Sin embargo, pese a que de momento parece que la campaña electoral le está funcionando al presidente, la posibilidad de que Marine Le Pen se alce finalmente con la victoria en la segunda vuelta de los comicios, dando la campanada, parece más real que nunca. Jamás la extrema derecha había estado tan cerca del Palacio del Elíseo como en este momento trascendental para la historia de Francia, de Europa, del mundo. Lo que ocurra el próximo domingo no solo afectará a la política doméstica francesa: marcará el nuevo rumbo de la historia contemporánea en las próximas décadas. Y espeluzna comprobar cómo los medios de comunicación franceses han empezado a blanquear a la candidada ultra presentándola como una mujer que se ha ido moderando con el tiempo y que no debería darnos tanto miedo. El nazi Éric Zemmour, con un discurso mucho más duro, ha contribuido a esa operación de blanqueamiento y a que Le Pen parezca una hermanita de la caridad, una mujer razonable y homologable con quien uno puede sentarse a tomar un café y charlar pacíficamente de todo. La pinza planeada por la extrema derecha resulta de una perfección maquiavélica.

**Consigna A:**
Cuenta las líneas de los registros que contienen la cadena "what" y responde solo con el número.
El texto y los registros no guardan ninguna relación entre sí.

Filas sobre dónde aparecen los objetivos
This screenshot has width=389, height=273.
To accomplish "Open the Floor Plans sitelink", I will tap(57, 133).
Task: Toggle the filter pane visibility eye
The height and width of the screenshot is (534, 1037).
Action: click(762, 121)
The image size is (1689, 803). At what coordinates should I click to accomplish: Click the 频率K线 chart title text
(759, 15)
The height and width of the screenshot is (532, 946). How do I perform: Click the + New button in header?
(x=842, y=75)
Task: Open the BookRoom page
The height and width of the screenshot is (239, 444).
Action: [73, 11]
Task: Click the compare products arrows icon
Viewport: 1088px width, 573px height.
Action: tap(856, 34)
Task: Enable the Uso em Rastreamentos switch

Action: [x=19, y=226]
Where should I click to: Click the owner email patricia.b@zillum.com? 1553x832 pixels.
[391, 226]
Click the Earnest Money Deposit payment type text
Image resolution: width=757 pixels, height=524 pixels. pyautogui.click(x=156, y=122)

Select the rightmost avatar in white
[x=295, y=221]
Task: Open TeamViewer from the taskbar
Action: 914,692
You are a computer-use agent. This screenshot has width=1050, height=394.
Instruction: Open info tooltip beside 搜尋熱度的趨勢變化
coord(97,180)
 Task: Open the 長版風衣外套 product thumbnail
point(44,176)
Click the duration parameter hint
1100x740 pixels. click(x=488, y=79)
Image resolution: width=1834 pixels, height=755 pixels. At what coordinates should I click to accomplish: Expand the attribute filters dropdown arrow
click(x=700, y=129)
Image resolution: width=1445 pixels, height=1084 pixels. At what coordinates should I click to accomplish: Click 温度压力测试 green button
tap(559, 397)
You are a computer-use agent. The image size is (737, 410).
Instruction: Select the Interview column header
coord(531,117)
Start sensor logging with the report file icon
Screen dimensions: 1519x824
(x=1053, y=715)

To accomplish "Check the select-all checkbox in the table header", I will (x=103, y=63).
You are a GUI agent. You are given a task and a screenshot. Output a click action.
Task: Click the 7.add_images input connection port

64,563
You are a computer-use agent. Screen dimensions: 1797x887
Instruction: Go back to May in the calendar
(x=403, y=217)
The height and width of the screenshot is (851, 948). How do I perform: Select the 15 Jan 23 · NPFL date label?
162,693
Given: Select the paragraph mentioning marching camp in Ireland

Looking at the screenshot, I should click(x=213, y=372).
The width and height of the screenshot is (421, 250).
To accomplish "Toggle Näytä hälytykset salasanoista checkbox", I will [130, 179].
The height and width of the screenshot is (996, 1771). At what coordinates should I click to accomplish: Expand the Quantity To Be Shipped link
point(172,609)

**Consigna B:**
Di si cada afirmación concuerda con el texto sobre Marine Le Pen, contestando sí o no y citando las palabras que lo deciden: (i) la extrema derecha nunca había estado tan cerca del Palacio del Elíseo; (ii) Éric Zemmour tiene un discurso más suave que el de Le Pen; (iii) lo que ocurra el próximo domingo afectará únicamente a la política doméstica francesa.

**Respuesta redactada A:**
4

**Respuesta redactada B:**
(i) Sí: "Jamás la extrema derecha había estado tan cerca del Palacio del Elíseo como en este momento trascendental para la historia de Francia, de Europa, del mundo."
(ii) No: "El nazi Éric Zemmour, con un discurso mucho más duro, ha contribuido a esa operación de blanqueamiento".
(iii) No: "Lo que ocurra el próximo domingo no solo afectará a la política doméstica francesa".